The challenging task of developing recommendations on diagnostic procedures and treatment for clinicians demands both clinical expertise and methodological competence. Experience gathered from developing, disseminating and updating local protocols and clinical guidelines in the hospital trust project reveals a need for systematic improvement. Tools such as GRADE and AGREE help to ensure that recommendations for professionals are balanced by integrating research evidence, clinical expertise and patient preferences in a local and national context (6, 7).

Who is responsible for evidence-based practice?

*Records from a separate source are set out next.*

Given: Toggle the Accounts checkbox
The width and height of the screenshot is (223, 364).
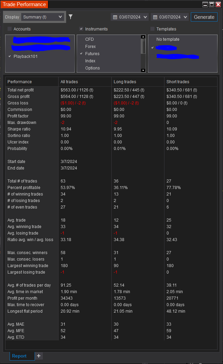Looking at the screenshot, I should coord(10,29).
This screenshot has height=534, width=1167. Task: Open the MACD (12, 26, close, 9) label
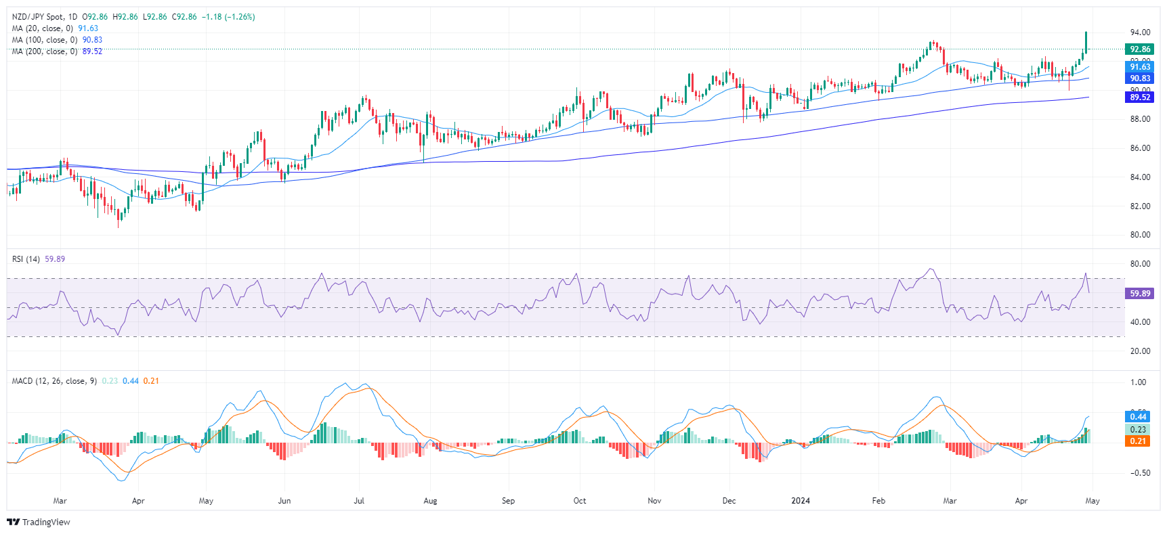click(x=54, y=381)
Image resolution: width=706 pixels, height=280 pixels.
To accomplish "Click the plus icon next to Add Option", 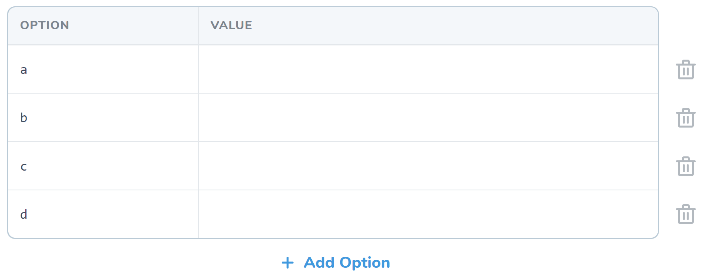I will 287,262.
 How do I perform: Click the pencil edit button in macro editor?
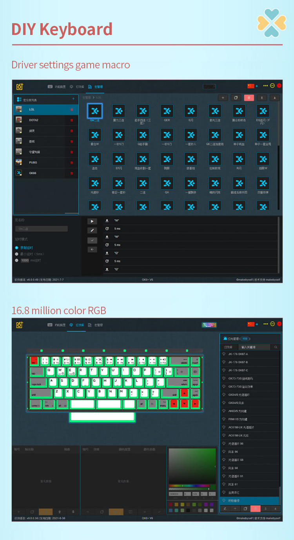click(92, 231)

The implementation of evidence-based practice in Norwegian specialist health care is still at an early stage. Our professional culture and working methods need to change, clinicians and decision-makers need to increase their competence, and clinicians need unhindered access to tools for knowledge support at the point of care. Targeted and comprehensive national and regional efforts are essential if a balanced use of research-evidence is to become a natural, integral part of everyday activities. It is about time Norwegian doctors acquire basic skills in evidence-based practice.

We hope that the Norwegian Medical Association with its emphasis on professional development and quality improvement will promote the introduction of evidence-based practice in the Norwegian health service as an integrated part of professional development for physicians, integrated with continuing medical education and efforts to improve patient security and quality of care.


Sackett DL, Rosenberg WM, Gray JA et al. Evidence based medicine: what it is and what it isn’t. BMJ 1996; 312: 71 – 2.


Guyatt G, Cook D, Haynes B. Evidence based medicine has come a long way. BMJ 2004; 329: 990 – 1.


Ioannidis JP. Why most published research findings are false. PLoS Med 2005; 2: e124.


Vandvik PO, Eiring Ø. Foretaksprosjektet: mot kunnskapsbasert praksis i spesialisthelsetjenesten. Oslo: Nasjonalt kunnskapssenter for helsetjenesten, 2011.


DiCenso A, Bayley L, Haynes RB. ACP Journal Club. Editorial: accessing preappraised evidence: fine-tuning the 5S model into a 6S model. Ann Intern Med 2009; 151: JC3 – 2, JC3 – 3.


Guyatt GH, Oxman AD, Vist GE et al. GRADE: an emerging consensus on rating quality of evidence and strength of recommendations. BMJ 2008; 336: 924 – 6.


Brouwers MC, Kho ME, Browman GP et al. AGREE II: advancing guideline development, reporting and evaluation in health care. J Clin Epidemiol 2010; 63: 1308 – 11.